In the last post, I talked about using IO.write/2 to create cool
CLIs. After writing that post, I got lots
of great feedback along with recommendations for further topics. So that’s
exactly what I’m doing. IO.write/2
is a cool function, but the real work there
is done by the carriage return (\r
). Carriage returns are a control character
that let you reset the cursor to the beginning of the current line of text,
similar to how an old-fashioned typewriter works. There are many other control
characters that do a similar job. If you want to learn more about the history of
how terminals and command line interfaces came about, I highly recommend this
Crash Course on Keyboards & Commend Line
Interfaces.
ANSI escape sequences are
similar to carriage returns: they’re sequences of bytes that can be output to
control the terminal. Almost 50 years ago they were implemented as a standard,
and allow you to move the cursor to the front of the current line similar to the
carriage return. They have a lot more functionality on top of that though. ANSI
escape sequences are a little more complicated to remember and type. They look
something like this: \u001b[0m
. Good luck remembering that one! Luckily for
us, Elixir has a wonderful library built in to the language that abstracts away
the need to remember the sequences:
IO.ANSI
.
Colors
One of the most common uses of IO.ANSI
is to change the color of text in a
terminal output. You can see that when you run mix test
and the line of green
dots crosses the screen, or when an exception is thrown and the error and
stacktrace show up in red. Well, let’s replicate some of that functionality.
We’ll start with the green. Let’s create a module called Color
that has a
green
function. It will accept the text to make green and return a string with
the green text. To do that, we’ll just prepend IO.ANSI.green/0
to the string
that we want to be green. Then outside of the module we can call our function so
that when we run elixir color.ex
it will run the function. Make sure that you
use IO.puts/1
or IO.write/1
to output your text because just calling the
function won’t display anything.
defmodule Color do
def green(text) do
IO.ANSI.green() <> text
end
end
IO.puts Color.green("This text is green")
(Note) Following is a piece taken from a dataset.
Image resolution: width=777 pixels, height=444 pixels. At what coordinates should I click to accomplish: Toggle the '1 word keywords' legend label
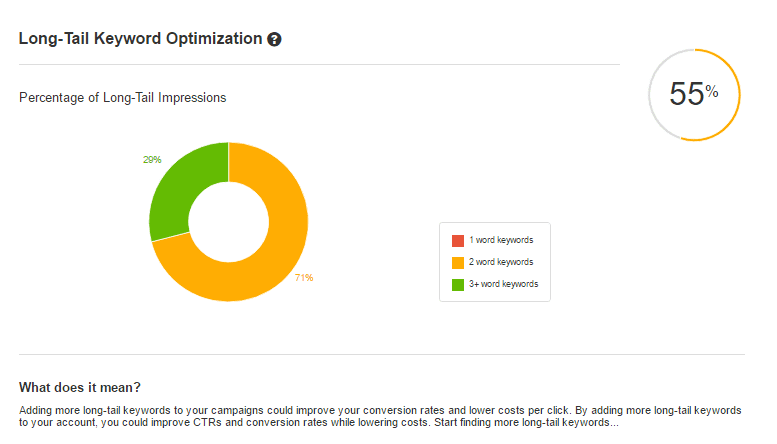coord(501,240)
Now save the file and run it in your terminal with elixir color.ex
(assuming
you named your file color.ex
) and you’ll notice that after you run the
program, the next line in your terminal continues to be green. That’s because
the terminal will stick with that color until it’s told otherwise. To combat
that, we’ll need to use IO.ANSI.reset/0
in our green/1
function:
def green(text) do
IO.ANSI.green() <> text <> IO.ANSI.reset()
end
Now things should work as planned! So we can copy this same pattern for red text:
defmodule Color do
...
def red(text) do
IO.ANSI.red() <> text <> IO.ANSI.reset()
end
end
...
IO.puts Color.red("This text is red")
The most basic terminals support 8 different colors:
- black
- red
- green
- yellow
- blue
- magenta
- cyan
- white
You can use this method for any of the eight. You can also try out modifiers
like IO.ANSI.light_red/0
or IO.ANSI.red_background/0
or
IO.ANSI.light_red_background/0
. I highly recommend checking out the
metaprogramming that implements these in the IO.ANSI source
code.
It’s an interesting bit of code.
More advanced terminals support up to 256 colors. That would be a lot of colors
to have a function for each one, so this is implemented with IO.ANSI.code/1
.
It allows us to specify a code between 0 and 255 to select a color. Let’s check
out all the possibilities:
defmodule Color do
...
def code(code, text) do
IO.ANSI.color(code) <> text <> IO.ANSI.reset()
end
end
...
Enum.each(0..255, fn code ->
IO.puts Color.code(code, "Code #{code}")
Process.sleep(10)
end)
All of those colors can also be used with IO.ANSI.color_background/1
to set
the background color. You can even set a background and foreground for the same
text. If you don’t want have to write that code every time to see the color
codes, you can use this
graphic.
Docker Compose
Docker Compose is a tool that allows you to control several Docker containers
from one place. I noticed that when you run docker-compose up
with multiple
Docker containers defined, those containers will be started up in parallel, not
necessarily finishing in the order they started. In the command line, you will
see that it says that it’s starting all of the images, and then one by one will
print done
next to the ones that finished.
Notice these aren’t on the same line, so somehow Docker is printing over
previous lines. That’s more than a simple carriage return, but luckily IO.ANSI
is up to the task. Let’s start out by creating a Docker
module with an up
function that will “start” three different apps.
defmodule Docker do
def up do
IO.puts "Creating network \"dgraph_default\" with the default driver"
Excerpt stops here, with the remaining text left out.